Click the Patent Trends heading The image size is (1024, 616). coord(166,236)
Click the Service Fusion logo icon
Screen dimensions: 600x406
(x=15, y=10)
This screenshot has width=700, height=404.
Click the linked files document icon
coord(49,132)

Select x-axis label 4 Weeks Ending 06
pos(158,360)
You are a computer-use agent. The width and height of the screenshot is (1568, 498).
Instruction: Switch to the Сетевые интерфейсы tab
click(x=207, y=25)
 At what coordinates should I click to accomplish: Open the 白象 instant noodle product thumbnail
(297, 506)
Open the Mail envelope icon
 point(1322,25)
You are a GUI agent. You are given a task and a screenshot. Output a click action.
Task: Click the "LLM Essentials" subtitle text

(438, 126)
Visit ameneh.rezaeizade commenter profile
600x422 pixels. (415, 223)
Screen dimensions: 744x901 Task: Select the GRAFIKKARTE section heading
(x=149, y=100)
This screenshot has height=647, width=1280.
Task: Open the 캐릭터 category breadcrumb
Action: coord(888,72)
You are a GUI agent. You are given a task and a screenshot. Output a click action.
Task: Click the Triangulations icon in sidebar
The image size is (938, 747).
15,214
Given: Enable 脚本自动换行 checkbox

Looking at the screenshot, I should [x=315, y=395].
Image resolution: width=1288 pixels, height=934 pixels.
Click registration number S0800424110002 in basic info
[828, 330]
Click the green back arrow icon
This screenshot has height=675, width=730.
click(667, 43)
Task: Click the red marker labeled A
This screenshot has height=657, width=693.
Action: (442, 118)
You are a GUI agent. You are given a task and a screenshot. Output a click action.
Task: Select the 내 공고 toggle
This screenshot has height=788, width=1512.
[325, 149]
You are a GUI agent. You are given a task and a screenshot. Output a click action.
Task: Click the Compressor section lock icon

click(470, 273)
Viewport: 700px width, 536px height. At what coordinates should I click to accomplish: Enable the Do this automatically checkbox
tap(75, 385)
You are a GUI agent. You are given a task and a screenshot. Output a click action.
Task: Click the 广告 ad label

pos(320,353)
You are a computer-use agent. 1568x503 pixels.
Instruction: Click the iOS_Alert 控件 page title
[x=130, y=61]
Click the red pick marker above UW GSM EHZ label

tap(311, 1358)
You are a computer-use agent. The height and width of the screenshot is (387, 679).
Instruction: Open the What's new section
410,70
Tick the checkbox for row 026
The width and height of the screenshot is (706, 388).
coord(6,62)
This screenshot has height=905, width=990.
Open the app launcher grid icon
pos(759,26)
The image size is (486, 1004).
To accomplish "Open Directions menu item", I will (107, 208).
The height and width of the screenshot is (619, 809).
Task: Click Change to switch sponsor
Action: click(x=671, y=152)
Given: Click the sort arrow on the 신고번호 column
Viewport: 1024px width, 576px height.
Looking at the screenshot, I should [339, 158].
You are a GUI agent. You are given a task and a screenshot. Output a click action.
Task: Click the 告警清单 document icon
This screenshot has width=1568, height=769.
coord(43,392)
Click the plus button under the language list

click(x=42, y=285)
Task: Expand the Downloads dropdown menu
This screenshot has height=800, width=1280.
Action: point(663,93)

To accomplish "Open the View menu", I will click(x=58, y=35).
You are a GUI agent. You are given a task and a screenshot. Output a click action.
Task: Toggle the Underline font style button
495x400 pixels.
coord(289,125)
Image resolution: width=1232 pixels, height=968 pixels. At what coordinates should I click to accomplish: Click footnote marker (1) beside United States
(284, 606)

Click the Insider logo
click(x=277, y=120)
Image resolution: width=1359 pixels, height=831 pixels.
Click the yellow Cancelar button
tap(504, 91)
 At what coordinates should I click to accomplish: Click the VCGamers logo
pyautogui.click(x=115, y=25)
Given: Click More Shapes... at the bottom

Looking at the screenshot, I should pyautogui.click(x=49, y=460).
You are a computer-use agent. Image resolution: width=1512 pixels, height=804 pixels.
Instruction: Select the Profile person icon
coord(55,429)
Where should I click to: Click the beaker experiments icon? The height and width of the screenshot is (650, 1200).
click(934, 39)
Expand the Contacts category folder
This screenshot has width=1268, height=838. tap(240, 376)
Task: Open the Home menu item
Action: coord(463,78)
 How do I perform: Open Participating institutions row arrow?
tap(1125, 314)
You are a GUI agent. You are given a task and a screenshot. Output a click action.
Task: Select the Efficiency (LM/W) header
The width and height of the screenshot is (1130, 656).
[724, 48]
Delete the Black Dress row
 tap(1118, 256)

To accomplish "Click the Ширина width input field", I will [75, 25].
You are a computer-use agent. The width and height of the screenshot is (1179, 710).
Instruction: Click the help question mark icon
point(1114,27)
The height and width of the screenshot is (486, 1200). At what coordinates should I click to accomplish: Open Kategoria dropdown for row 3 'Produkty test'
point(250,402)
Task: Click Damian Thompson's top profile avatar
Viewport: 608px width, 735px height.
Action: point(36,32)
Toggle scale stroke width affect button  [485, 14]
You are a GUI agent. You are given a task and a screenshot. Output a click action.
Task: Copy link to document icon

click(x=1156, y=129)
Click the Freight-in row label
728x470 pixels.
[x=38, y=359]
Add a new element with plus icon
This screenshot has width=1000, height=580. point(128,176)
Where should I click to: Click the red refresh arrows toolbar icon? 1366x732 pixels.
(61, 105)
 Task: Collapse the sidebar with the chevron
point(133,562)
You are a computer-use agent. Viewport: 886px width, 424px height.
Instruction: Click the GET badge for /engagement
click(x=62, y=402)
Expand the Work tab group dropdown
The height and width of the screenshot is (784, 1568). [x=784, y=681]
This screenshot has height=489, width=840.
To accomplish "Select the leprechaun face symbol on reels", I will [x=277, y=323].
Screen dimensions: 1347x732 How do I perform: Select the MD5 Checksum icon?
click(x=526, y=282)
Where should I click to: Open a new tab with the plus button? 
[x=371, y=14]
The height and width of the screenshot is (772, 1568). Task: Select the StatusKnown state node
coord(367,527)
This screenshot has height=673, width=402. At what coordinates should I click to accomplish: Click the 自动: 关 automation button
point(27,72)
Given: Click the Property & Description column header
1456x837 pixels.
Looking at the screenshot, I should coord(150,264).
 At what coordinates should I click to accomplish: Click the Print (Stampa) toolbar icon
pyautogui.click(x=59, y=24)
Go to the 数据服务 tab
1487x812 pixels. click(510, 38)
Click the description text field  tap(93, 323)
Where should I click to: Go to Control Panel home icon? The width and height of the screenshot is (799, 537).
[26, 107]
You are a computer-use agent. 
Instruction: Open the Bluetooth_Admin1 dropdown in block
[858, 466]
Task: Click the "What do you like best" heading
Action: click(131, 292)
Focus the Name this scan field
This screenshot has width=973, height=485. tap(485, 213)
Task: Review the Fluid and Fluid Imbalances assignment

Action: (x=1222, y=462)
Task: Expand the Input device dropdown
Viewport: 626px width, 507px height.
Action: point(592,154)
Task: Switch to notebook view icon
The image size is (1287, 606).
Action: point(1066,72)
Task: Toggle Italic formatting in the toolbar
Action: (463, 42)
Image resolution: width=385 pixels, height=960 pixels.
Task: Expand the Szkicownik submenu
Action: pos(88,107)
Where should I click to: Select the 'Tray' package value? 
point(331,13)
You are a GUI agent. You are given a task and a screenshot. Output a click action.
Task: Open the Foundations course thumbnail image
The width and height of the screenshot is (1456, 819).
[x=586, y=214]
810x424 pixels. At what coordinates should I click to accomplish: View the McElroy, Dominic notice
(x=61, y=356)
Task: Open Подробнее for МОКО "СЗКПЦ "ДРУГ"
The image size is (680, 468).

◆ The problem ◆
Repeat the data in its entirety, character for character.

◆ Answer space ◆
Click the Patent Trends heading The image size is (1024, 616). coord(166,236)
Click the Service Fusion logo icon
Screen dimensions: 600x406
(x=15, y=10)
This screenshot has width=700, height=404.
Click the linked files document icon
coord(49,132)

Select x-axis label 4 Weeks Ending 06
pos(158,360)
You are a computer-use agent. The width and height of the screenshot is (1568, 498).
Instruction: Switch to the Сетевые интерфейсы tab
click(x=207, y=25)
 At what coordinates should I click to accomplish: Open the 白象 instant noodle product thumbnail
(297, 506)
Open the Mail envelope icon
 point(1322,25)
You are a GUI agent. You are given a task and a screenshot. Output a click action.
Task: Click the "LLM Essentials" subtitle text

(438, 126)
Visit ameneh.rezaeizade commenter profile
600x422 pixels. (415, 223)
Screen dimensions: 744x901 Task: Select the GRAFIKKARTE section heading
(x=149, y=100)
This screenshot has height=647, width=1280.
Task: Open the 캐릭터 category breadcrumb
Action: coord(888,72)
You are a GUI agent. You are given a task and a screenshot. Output a click action.
Task: Click the Triangulations icon in sidebar
The image size is (938, 747).
15,214
Given: Enable 脚本自动换行 checkbox

Looking at the screenshot, I should [x=315, y=395].
Image resolution: width=1288 pixels, height=934 pixels.
Click registration number S0800424110002 in basic info
[828, 330]
Click the green back arrow icon
This screenshot has height=675, width=730.
click(667, 43)
Task: Click the red marker labeled A
This screenshot has height=657, width=693.
Action: (442, 118)
You are a GUI agent. You are given a task and a screenshot. Output a click action.
Task: Select the 내 공고 toggle
This screenshot has height=788, width=1512.
[325, 149]
You are a GUI agent. You are given a task and a screenshot. Output a click action.
Task: Click the Compressor section lock icon

click(470, 273)
Viewport: 700px width, 536px height. At what coordinates should I click to accomplish: Enable the Do this automatically checkbox
tap(75, 385)
You are a GUI agent. You are given a task and a screenshot. Output a click action.
Task: Click the 广告 ad label

pos(320,353)
You are a computer-use agent. 1568x503 pixels.
Instruction: Click the iOS_Alert 控件 page title
[x=130, y=61]
Click the red pick marker above UW GSM EHZ label

tap(311, 1358)
You are a computer-use agent. The height and width of the screenshot is (387, 679).
Instruction: Open the What's new section
410,70
Tick the checkbox for row 026
The width and height of the screenshot is (706, 388).
coord(6,62)
This screenshot has height=905, width=990.
Open the app launcher grid icon
pos(759,26)
The image size is (486, 1004).
To accomplish "Open Directions menu item", I will (107, 208).
The height and width of the screenshot is (619, 809).
Task: Click Change to switch sponsor
Action: click(x=671, y=152)
Given: Click the sort arrow on the 신고번호 column
Viewport: 1024px width, 576px height.
Looking at the screenshot, I should [339, 158].
You are a GUI agent. You are given a task and a screenshot. Output a click action.
Task: Click the 告警清单 document icon
This screenshot has width=1568, height=769.
coord(43,392)
Click the plus button under the language list

click(x=42, y=285)
Task: Expand the Downloads dropdown menu
This screenshot has height=800, width=1280.
Action: point(663,93)

To accomplish "Open the View menu", I will click(x=58, y=35).
You are a GUI agent. You are given a task and a screenshot. Output a click action.
Task: Toggle the Underline font style button
495x400 pixels.
coord(289,125)
Image resolution: width=1232 pixels, height=968 pixels. At what coordinates should I click to accomplish: Click footnote marker (1) beside United States
(284, 606)

Click the Insider logo
click(x=277, y=120)
Image resolution: width=1359 pixels, height=831 pixels.
Click the yellow Cancelar button
tap(504, 91)
 At what coordinates should I click to accomplish: Click the VCGamers logo
pyautogui.click(x=115, y=25)
Given: Click More Shapes... at the bottom

Looking at the screenshot, I should pyautogui.click(x=49, y=460).
You are a computer-use agent. Image resolution: width=1512 pixels, height=804 pixels.
Instruction: Select the Profile person icon
coord(55,429)
Where should I click to: Click the beaker experiments icon? The height and width of the screenshot is (650, 1200).
click(934, 39)
Expand the Contacts category folder
This screenshot has width=1268, height=838. tap(240, 376)
Task: Open the Home menu item
Action: coord(463,78)
 How do I perform: Open Participating institutions row arrow?
tap(1125, 314)
You are a GUI agent. You are given a task and a screenshot. Output a click action.
Task: Select the Efficiency (LM/W) header
The width and height of the screenshot is (1130, 656).
[724, 48]
Delete the Black Dress row
 tap(1118, 256)

To accomplish "Click the Ширина width input field", I will [75, 25].
You are a computer-use agent. The width and height of the screenshot is (1179, 710).
Instruction: Click the help question mark icon
point(1114,27)
The height and width of the screenshot is (486, 1200). At what coordinates should I click to accomplish: Open Kategoria dropdown for row 3 'Produkty test'
point(250,402)
Task: Click Damian Thompson's top profile avatar
Viewport: 608px width, 735px height.
Action: point(36,32)
Toggle scale stroke width affect button  [485, 14]
You are a GUI agent. You are given a task and a screenshot. Output a click action.
Task: Copy link to document icon

click(x=1156, y=129)
Click the Freight-in row label
728x470 pixels.
[x=38, y=359]
Add a new element with plus icon
This screenshot has width=1000, height=580. point(128,176)
Where should I click to: Click the red refresh arrows toolbar icon? 1366x732 pixels.
(61, 105)
 Task: Collapse the sidebar with the chevron
point(133,562)
You are a computer-use agent. Viewport: 886px width, 424px height.
Instruction: Click the GET badge for /engagement
click(x=62, y=402)
Expand the Work tab group dropdown
The height and width of the screenshot is (784, 1568). [x=784, y=681]
This screenshot has height=489, width=840.
To accomplish "Select the leprechaun face symbol on reels", I will [x=277, y=323].
Screen dimensions: 1347x732 How do I perform: Select the MD5 Checksum icon?
click(x=526, y=282)
Where should I click to: Open a new tab with the plus button? 
[x=371, y=14]
The height and width of the screenshot is (772, 1568). Task: Select the StatusKnown state node
coord(367,527)
This screenshot has height=673, width=402. At what coordinates should I click to accomplish: Click the 自动: 关 automation button
point(27,72)
Given: Click the Property & Description column header
1456x837 pixels.
Looking at the screenshot, I should coord(150,264).
 At what coordinates should I click to accomplish: Click the Print (Stampa) toolbar icon
pyautogui.click(x=59, y=24)
Go to the 数据服务 tab
1487x812 pixels. click(510, 38)
Click the description text field  tap(93, 323)
Where should I click to: Go to Control Panel home icon? The width and height of the screenshot is (799, 537).
[26, 107]
You are a computer-use agent. 
Instruction: Open the Bluetooth_Admin1 dropdown in block
[858, 466]
Task: Click the "What do you like best" heading
Action: click(131, 292)
Focus the Name this scan field
This screenshot has width=973, height=485. tap(485, 213)
Task: Review the Fluid and Fluid Imbalances assignment

Action: (x=1222, y=462)
Task: Expand the Input device dropdown
Viewport: 626px width, 507px height.
Action: point(592,154)
Task: Switch to notebook view icon
The image size is (1287, 606).
Action: point(1066,72)
Task: Toggle Italic formatting in the toolbar
Action: (463, 42)
Image resolution: width=385 pixels, height=960 pixels.
Task: Expand the Szkicownik submenu
Action: pos(88,107)
Where should I click to: Select the 'Tray' package value? 
point(331,13)
You are a GUI agent. You are given a task and a screenshot. Output a click action.
Task: Open the Foundations course thumbnail image
The width and height of the screenshot is (1456, 819).
[x=586, y=214]
810x424 pixels. At what coordinates should I click to accomplish: View the McElroy, Dominic notice
(x=61, y=356)
Task: Open Подробнее for МОКО "СЗКПЦ "ДРУГ"
The image size is (680, 468).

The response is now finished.